Herman Hanekom, head of the South African diplomatic mission in Kinshasa, told the South African Press Assn. that all services in Kinshasa had come to a halt and banks were not expected to reopen until Monday.

Rizwan Rawji, a European businessman, showed scratches on his arms caused by soldiers who had assaulted him while ransacking his home. He escaped and hid in a tree. “After 200 civilians stripped my home and a dozen soldiers arrived and took everything else that had been left,” he said.

Mike Hermanson, a South African businessman, told a South African news agency reporter that the airport buildings had been torn apart by looters and the control tower apparatus had been destroyed. “Kinshasa is destroyed,” he said. “Industry has been . . . burnt down. Nothing but name boards remain of businesses. Cars were taken from showrooms, driven till they ran out of petrol and then stripped to their chassis by the roadside.

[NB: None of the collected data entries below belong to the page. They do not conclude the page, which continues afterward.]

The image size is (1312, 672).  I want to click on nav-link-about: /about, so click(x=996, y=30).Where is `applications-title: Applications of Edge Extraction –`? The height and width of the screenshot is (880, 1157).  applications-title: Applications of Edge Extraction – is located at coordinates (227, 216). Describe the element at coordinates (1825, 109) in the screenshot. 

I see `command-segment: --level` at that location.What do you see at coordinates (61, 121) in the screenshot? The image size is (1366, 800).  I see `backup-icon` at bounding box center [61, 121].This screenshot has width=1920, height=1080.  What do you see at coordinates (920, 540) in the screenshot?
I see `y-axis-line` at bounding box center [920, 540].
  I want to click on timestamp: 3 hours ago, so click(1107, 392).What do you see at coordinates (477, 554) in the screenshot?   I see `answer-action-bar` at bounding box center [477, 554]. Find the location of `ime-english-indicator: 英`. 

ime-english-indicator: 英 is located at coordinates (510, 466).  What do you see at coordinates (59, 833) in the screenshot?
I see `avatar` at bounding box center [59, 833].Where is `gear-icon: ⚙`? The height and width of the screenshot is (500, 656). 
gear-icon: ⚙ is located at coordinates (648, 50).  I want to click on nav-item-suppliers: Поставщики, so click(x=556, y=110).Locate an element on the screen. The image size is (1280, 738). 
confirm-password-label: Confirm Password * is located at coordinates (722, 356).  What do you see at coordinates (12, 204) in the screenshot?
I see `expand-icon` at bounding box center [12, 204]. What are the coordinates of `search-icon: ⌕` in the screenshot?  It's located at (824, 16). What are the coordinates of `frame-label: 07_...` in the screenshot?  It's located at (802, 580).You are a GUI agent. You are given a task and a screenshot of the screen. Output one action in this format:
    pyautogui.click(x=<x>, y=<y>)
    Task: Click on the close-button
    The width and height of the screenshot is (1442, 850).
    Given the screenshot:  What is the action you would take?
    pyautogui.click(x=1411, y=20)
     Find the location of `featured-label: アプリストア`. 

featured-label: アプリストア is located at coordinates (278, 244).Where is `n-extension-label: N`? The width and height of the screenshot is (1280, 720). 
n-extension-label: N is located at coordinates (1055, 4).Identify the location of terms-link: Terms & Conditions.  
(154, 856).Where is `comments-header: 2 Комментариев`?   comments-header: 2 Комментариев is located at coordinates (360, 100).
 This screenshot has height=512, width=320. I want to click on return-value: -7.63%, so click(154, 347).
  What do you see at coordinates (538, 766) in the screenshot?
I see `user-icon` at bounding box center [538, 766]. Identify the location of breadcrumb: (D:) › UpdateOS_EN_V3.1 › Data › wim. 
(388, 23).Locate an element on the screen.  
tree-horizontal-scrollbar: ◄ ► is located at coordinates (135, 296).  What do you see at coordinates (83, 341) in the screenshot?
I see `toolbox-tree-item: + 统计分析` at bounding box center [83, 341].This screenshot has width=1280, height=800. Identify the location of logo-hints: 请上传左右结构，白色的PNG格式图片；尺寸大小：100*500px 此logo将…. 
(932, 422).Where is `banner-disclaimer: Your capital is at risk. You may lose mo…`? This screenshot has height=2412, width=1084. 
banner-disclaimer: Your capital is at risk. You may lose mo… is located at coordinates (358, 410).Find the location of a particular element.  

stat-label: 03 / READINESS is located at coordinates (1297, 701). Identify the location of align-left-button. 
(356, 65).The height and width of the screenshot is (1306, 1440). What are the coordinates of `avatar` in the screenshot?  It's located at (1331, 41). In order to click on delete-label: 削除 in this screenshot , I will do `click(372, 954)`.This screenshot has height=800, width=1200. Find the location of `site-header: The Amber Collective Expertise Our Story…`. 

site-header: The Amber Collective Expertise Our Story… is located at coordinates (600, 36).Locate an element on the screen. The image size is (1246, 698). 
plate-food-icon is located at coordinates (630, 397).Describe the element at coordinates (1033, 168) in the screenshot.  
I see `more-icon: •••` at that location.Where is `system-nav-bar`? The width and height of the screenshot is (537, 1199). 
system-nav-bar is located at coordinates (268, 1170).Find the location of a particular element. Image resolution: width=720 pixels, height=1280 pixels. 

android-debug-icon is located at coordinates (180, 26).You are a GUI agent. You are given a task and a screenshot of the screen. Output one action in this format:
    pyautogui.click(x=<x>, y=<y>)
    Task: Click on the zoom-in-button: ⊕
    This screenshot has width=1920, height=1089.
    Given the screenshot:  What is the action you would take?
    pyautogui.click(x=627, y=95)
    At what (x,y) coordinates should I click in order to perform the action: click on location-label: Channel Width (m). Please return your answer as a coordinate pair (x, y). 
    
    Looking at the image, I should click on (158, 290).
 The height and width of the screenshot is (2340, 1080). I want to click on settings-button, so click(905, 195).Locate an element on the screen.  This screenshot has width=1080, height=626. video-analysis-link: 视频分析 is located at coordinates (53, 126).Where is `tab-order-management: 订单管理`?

“Everything is just gone,” he added. “There is nothing. It is hard to conceive.”

In Paris, Le Monde interviewed Catholic priest Paul Vandereedt, who predicted continued rioting after food stocks are exhausted. “In normal times,” he said, “Kinshasa has food supplies for about four days. But with the looting, there’s nothing left. In two or three days, the main part of the population is going to be feeling hunger. Once the French and Belgian troops have left, it will be the beginning of total lawlessness and the beginning of famine. . . . Everybody is afraid, and anyone who says he is not afraid is a liar.”

Tempest reported from Paris and Kraft from Johannesburg, South Africa.